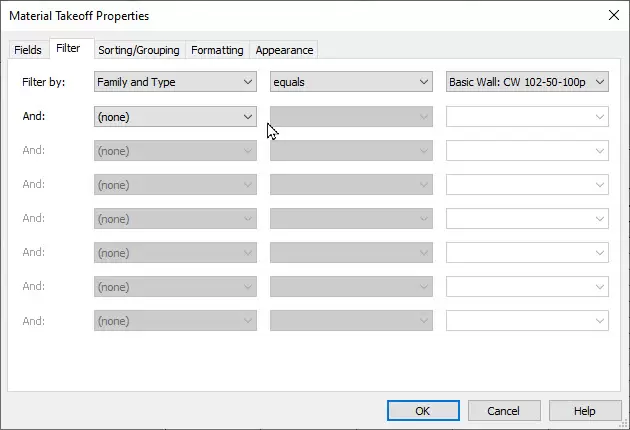Viewport: 630px width, 430px height.
Task: Open the first And (none) field dropdown
Action: click(175, 117)
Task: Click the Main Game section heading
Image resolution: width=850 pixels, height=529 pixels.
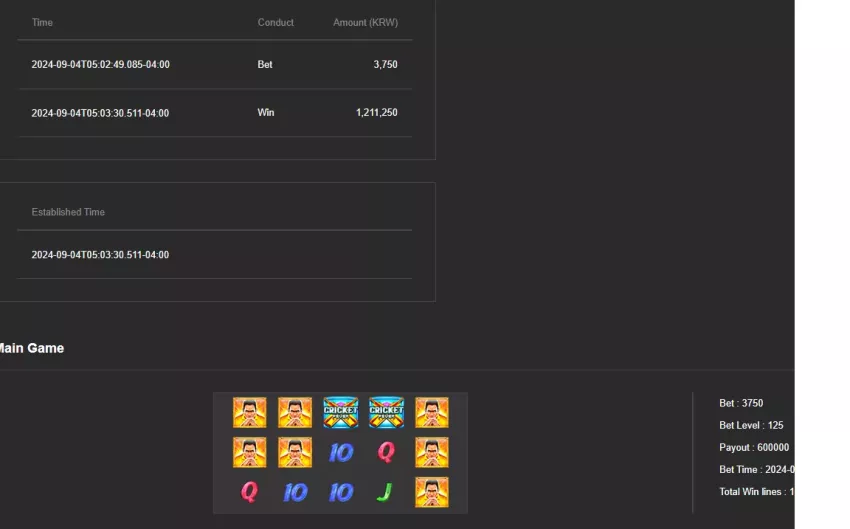Action: pyautogui.click(x=31, y=349)
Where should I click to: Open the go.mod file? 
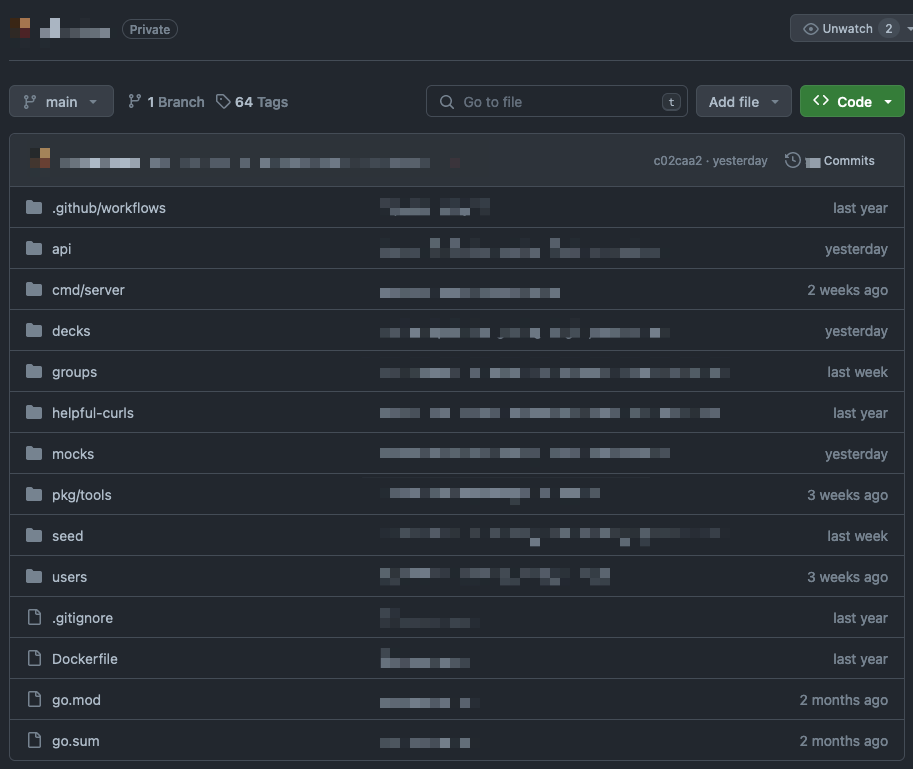(x=75, y=699)
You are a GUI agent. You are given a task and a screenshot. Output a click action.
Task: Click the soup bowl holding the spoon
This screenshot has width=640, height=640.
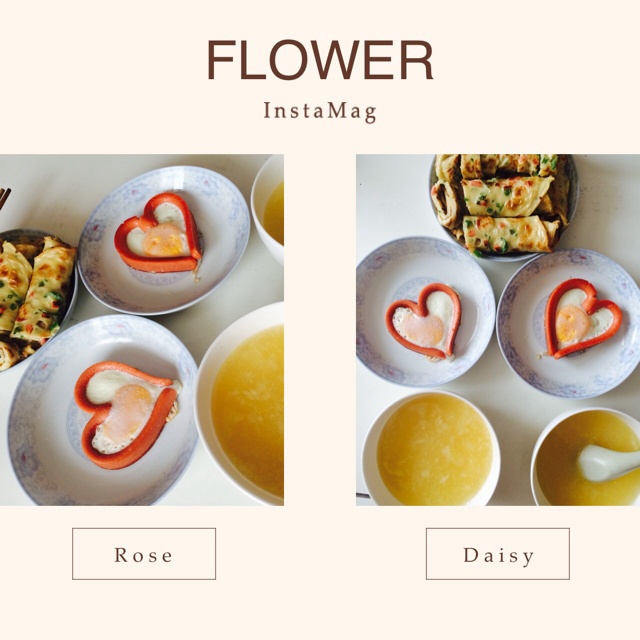click(586, 457)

________________________________________

▸ WHAT IS BEING ASKED:
All that should appear in the answer is the lines above from the line with "Image resolution: width=850" through the line with "Task: Click the soup bowl holding the spoon", retyped exactly, pictures left out.

▸ THE ANSWER:
Image resolution: width=850 pixels, height=529 pixels.
Action: pyautogui.click(x=31, y=349)
Where should I click to: Open the go.mod file? 
(x=75, y=699)
You are a GUI agent. You are given a task and a screenshot. Output a click action.
Task: Click the soup bowl holding the spoon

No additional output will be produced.